In medical contexts, it would likely be more important for this model to become better at identifying diabetics, as missing a diabetic case could lead to a lack of treatment, which would be very detrimental (possibly even fatal).
Question 3: ROC Curve, AUC, and Interpretation
Plot the ROC curve, use the “data_subset” from Q2.
Calculate AUC.
#Enter your code here
library(pROC)
## Warning: package 'pROC' was built under R version 4.5.2
## Type 'citation("pROC")' for a citation.
##
## Attaching package: 'pROC'
## The following objects are masked from 'package:stats':
##
## cov, smooth, var
roc_obj <- roc(response = data_subset$Outcome_num,
predictor = predicted_probs,
levels = c(0, 1),
direction = "<")
plot.roc(roc_obj,
print.auc = TRUE,
legacy.axes = TRUE,
xlab = "False Positive Rate (1 - Specificity)",
ylab = "True Positive Rate (Sensitivity)",
main = "Diabetes Prediction Model ROC Curve")
auc_val <- auc(roc_obj)
auc_val
## Area under the curve: 0.828
What does AUC indicate (0.5 = random, 1.0 = perfect)?
The AUC is 0.828, meaning that the model has good ability to discriminate. An 0.828 AUC means that there is an 82.8 percent chance that the model will correctly distinguish a diabetic patient from a non-diabetic patient based on the probability predicted.
For diabetes diagnosis, prioritize sensitivity (catching cases) or specificity (avoiding false positives)? Suggest a threshold and explain.

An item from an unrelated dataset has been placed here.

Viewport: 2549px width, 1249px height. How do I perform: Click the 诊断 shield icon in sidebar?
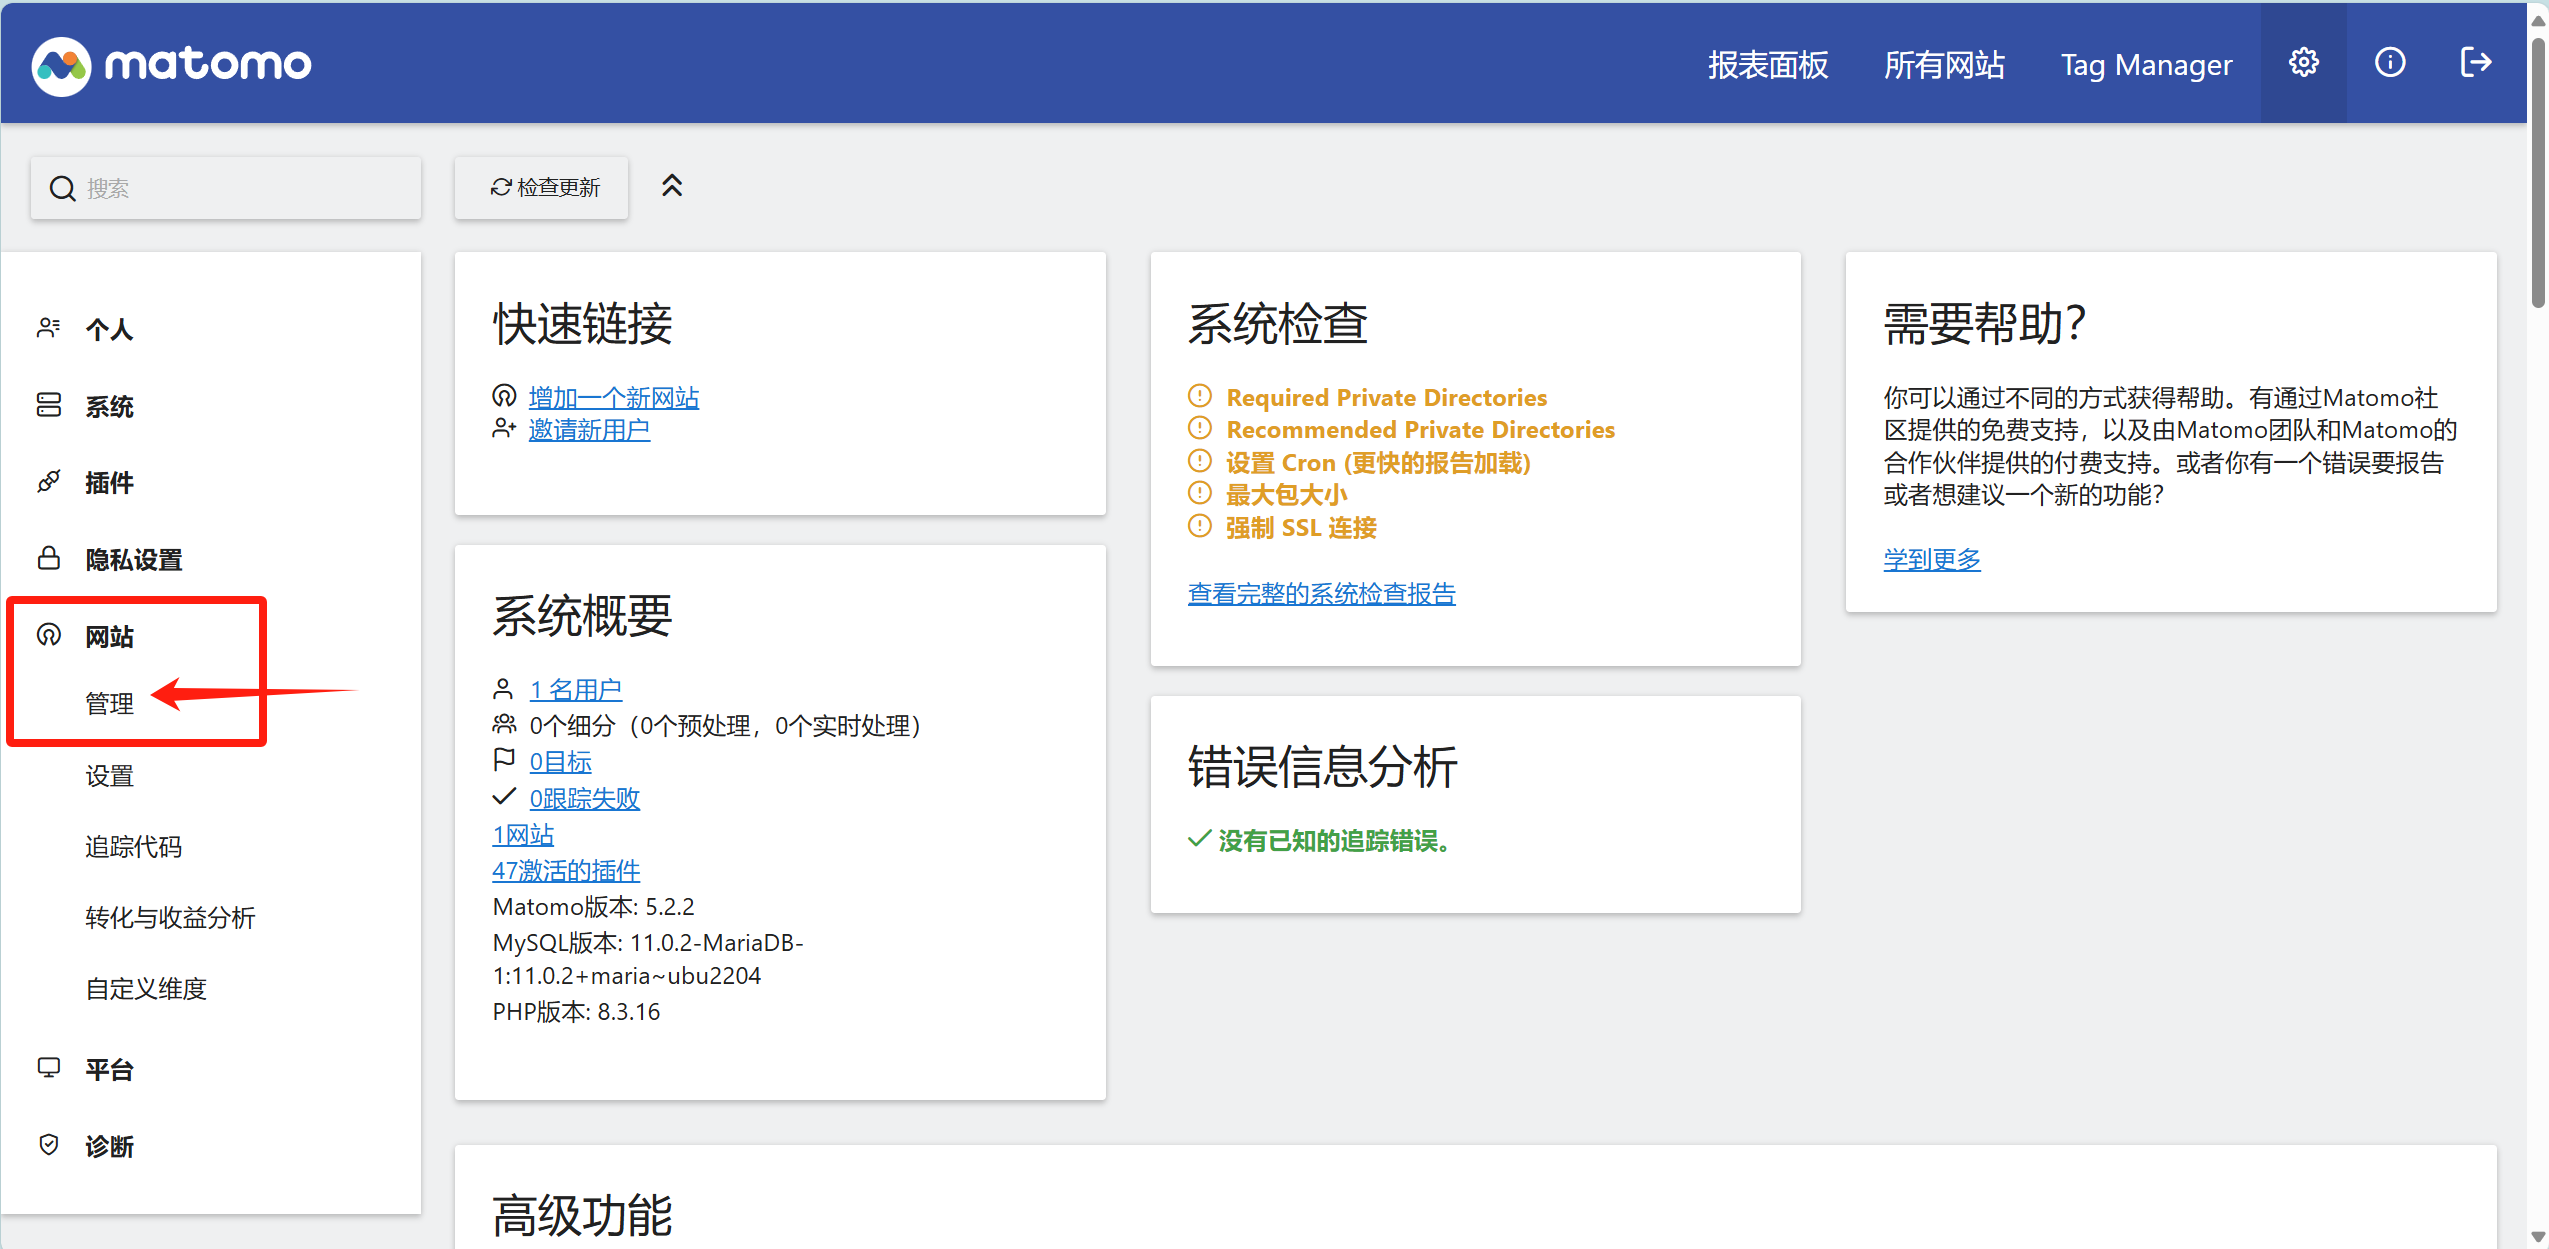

From a medical standpoint, it is more important to prioritize sensitivity–especially with a condition as serious as diabetes–because false-negative diagnosis results can prevent necessary treatment, leading to very severe health outcomes. Additionally, the patient may continue showing symptoms, forcing them and treatment facilities to spend more time and resources on tests. Instead of a 0.5 threshold, lowering to 0.4 could catch more true positives at the risk of showing more false positives. This is an acceptable trade-off, as false negatives are more dangerous in a medical context than false positives.